What you will do. Repeat only the lines below from the one containing "You are a GUI" through the one containing "Mineralna vuna: sa", inclusive, exactly as written.

Stored data entries.
Content starts

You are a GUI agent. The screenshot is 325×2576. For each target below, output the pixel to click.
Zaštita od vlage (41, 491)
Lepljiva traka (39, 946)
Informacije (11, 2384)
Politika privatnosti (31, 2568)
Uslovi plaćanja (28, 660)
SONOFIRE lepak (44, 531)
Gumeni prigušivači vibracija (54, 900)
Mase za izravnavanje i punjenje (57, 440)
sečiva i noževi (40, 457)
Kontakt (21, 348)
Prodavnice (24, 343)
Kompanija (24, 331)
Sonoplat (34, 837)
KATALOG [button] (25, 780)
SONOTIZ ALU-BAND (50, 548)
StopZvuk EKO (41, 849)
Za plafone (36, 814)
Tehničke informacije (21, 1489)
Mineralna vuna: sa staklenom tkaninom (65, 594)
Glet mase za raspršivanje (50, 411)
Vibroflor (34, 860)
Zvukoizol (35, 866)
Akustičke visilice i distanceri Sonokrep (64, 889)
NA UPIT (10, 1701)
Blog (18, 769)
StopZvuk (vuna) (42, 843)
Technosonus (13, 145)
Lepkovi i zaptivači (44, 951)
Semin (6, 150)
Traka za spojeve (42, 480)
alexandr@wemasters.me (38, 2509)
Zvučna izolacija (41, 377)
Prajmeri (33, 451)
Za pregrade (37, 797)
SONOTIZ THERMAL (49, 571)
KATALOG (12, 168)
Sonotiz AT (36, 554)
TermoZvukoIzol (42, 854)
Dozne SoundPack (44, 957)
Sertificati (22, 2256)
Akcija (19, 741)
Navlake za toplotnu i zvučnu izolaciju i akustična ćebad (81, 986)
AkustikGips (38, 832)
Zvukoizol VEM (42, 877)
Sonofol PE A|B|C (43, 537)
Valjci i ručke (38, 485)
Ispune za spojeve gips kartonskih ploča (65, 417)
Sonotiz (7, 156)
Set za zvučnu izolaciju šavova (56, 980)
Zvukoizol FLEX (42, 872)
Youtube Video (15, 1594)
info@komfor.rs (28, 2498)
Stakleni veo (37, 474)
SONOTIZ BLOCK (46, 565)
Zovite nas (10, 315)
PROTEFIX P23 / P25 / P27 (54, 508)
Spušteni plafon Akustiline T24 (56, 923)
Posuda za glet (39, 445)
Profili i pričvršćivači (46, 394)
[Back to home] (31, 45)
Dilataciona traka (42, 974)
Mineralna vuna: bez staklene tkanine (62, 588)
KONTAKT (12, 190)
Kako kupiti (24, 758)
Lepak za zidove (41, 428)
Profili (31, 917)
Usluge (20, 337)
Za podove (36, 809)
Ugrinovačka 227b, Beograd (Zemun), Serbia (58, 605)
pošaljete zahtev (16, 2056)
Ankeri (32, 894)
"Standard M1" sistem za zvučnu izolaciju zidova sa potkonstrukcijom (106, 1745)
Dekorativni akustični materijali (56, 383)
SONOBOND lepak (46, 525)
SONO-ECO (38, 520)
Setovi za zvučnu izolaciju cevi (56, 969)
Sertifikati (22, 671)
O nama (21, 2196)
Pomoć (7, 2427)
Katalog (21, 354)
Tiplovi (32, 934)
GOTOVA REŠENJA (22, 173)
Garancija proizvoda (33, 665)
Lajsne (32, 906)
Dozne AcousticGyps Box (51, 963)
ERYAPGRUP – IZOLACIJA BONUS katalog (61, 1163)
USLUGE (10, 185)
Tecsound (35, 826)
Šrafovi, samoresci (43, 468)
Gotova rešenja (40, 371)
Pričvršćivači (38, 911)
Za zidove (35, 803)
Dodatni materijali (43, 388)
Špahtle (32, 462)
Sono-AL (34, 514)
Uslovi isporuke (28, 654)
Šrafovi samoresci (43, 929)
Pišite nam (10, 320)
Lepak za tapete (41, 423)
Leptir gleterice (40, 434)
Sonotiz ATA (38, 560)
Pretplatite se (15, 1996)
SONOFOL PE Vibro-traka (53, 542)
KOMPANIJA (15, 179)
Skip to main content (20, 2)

Content ends
Content starts

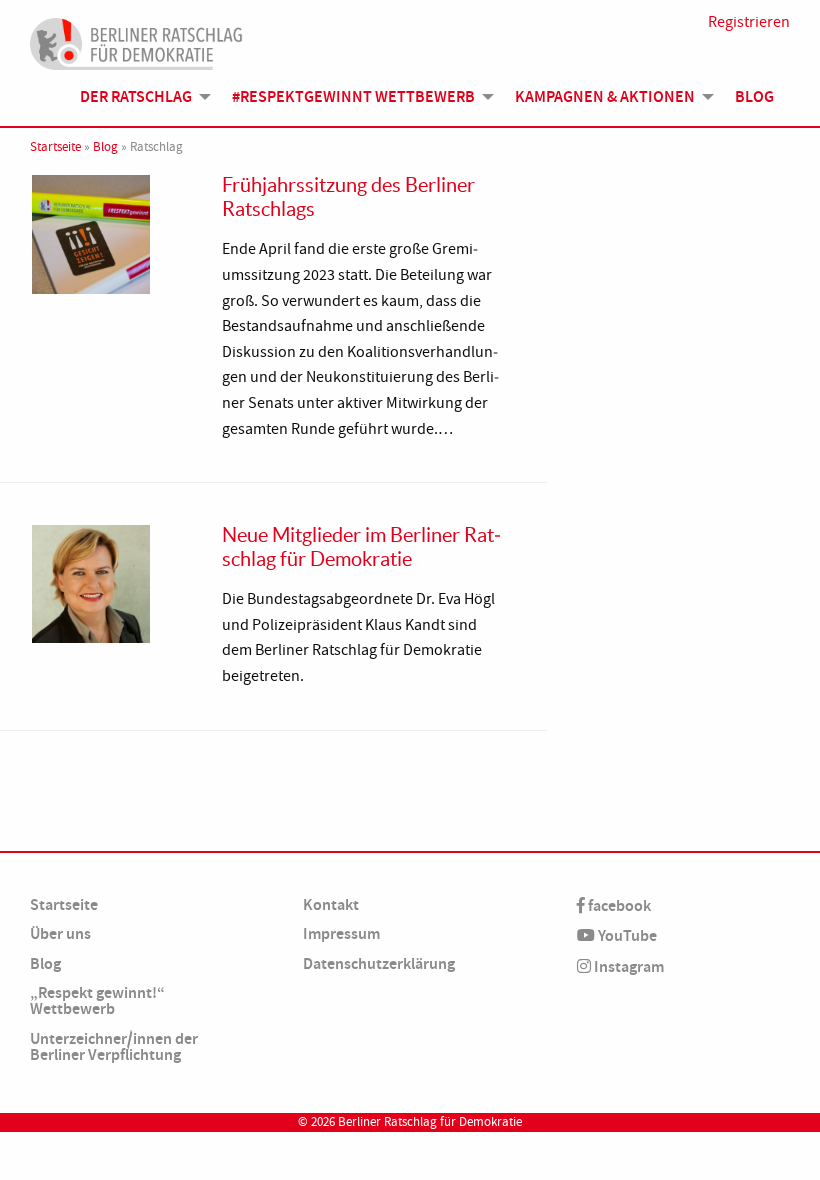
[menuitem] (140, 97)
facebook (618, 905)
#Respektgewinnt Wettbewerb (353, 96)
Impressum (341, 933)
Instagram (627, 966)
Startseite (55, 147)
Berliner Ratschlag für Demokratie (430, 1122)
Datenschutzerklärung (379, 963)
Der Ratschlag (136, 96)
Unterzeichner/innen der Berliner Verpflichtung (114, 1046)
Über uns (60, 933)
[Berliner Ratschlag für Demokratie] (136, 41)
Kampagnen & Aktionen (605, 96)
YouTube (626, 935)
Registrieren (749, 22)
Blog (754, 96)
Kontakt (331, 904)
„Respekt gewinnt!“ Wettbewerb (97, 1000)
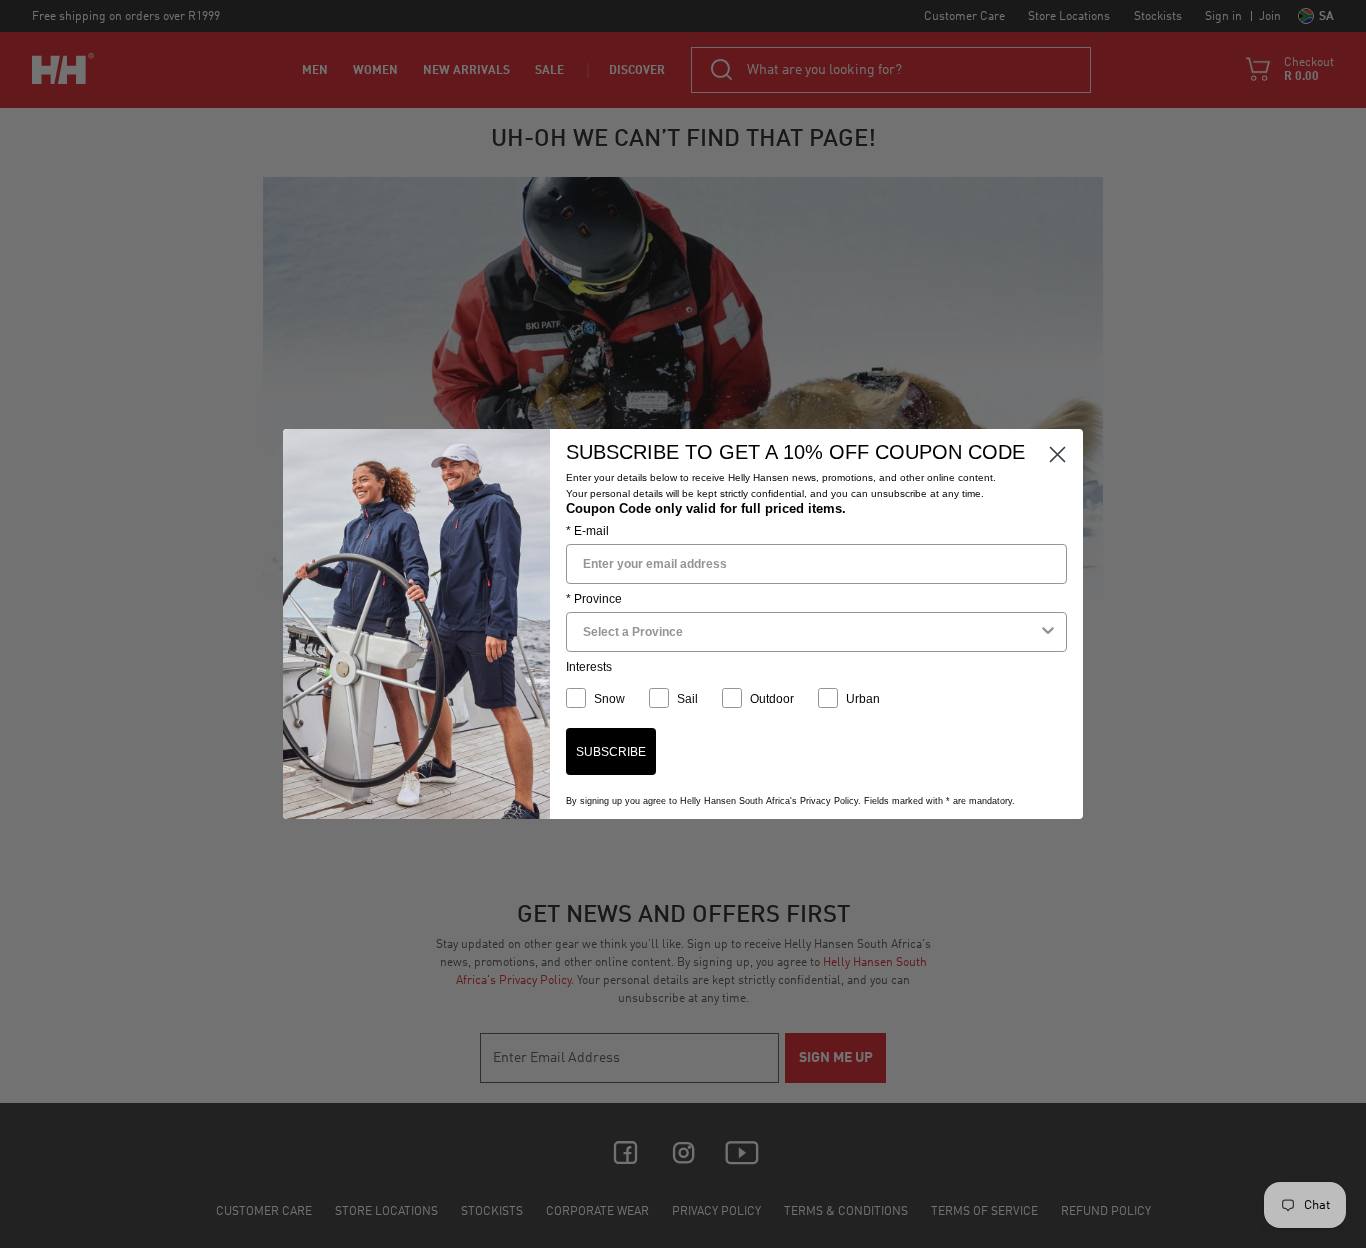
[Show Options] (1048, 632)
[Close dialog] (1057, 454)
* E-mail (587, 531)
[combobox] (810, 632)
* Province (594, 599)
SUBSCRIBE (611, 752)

Content ends

Exercise response.
You are a GUI agent. The screenshot is 325×2576. For each target below, output the pixel to click.
Zaštita od vlage (41, 491)
Lepljiva traka (39, 946)
Informacije (11, 2384)
Politika privatnosti (31, 2568)
Uslovi plaćanja (28, 660)
SONOFIRE lepak (44, 531)
Gumeni prigušivači vibracija (54, 900)
Mase za izravnavanje i punjenje (57, 440)
sečiva i noževi (40, 457)
Kontakt (21, 348)
Prodavnice (24, 343)
Kompanija (24, 331)
Sonoplat (34, 837)
KATALOG [button] (25, 780)
SONOTIZ ALU-BAND (50, 548)
StopZvuk EKO (41, 849)
Za plafone (36, 814)
Tehničke informacije (21, 1489)
Mineralna vuna: sa staklenom tkaninom (65, 594)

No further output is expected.